Of the 443 patients who were randomized, 434 completed the trial. At a median follow-up of 61 months, 94 events were observed, including 38 events (37 recurrences and 32 deaths) in the capecitabine arm and 56 events (56 recurrences and 40 deaths) in the observation arm. The estimated 5-year DFS was significantly improved in the capecitabine group compared with the observation group (82.8% vs 73%, respectively; hazard ratio [HR] for risk of recurrence or death, 0.64; 95% confidence interval [CI], 0.42-0.95; P = .03). The estimated 5-year distant DFS rates were 85.8% and 75.8%, respectively (HR, 0.6; 95% CI, 0.38-0.92; P = .02).

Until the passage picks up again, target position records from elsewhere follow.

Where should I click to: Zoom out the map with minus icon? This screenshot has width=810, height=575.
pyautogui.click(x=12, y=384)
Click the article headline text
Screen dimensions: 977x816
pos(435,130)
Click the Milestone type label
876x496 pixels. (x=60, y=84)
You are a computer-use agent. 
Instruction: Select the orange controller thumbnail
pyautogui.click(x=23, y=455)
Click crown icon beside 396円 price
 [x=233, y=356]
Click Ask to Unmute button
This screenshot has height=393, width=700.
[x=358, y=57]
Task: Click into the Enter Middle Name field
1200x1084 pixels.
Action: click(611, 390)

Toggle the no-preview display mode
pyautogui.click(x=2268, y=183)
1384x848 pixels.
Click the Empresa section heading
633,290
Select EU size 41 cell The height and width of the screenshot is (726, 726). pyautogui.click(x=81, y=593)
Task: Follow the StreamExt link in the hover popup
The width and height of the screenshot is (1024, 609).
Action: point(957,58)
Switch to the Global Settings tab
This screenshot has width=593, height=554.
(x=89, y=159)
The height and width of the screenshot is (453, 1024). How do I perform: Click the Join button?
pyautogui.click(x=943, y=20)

Treatment effects on DFS were consistent across all patient subgroups. However, capecitabine was not associated with significant improvement in the estimated 5-year OS or the estimated 5-year locoregional recurrence-free survival compared with the observation group (85.5% vs 85% and 81.3% vs 80.8%, respectively).

Low-dose capecitabine was generally well-tolerated. The most common capecitabine-related adverse event was hand-foot syndrome occurring in 100 patients (45.2%), of which 7.7% were grade 3. Other common grade 1 or 2 adverse events observed in the capecitabine group included leukopenia (23.5%), elevated bilirubin (12.7%), abdominal pain or diarrhea (6.8%), and elevated alanine aminotransferase or aspartate transaminase levels (5%).

“The current trial demonstrated that a year of capecitabine was tolerable for most women without significant treatment discontinuation due to toxicity,” stated the researchers. “More than 80% of participants completed a year of treatment and less than a quarter required any treatment interruption.”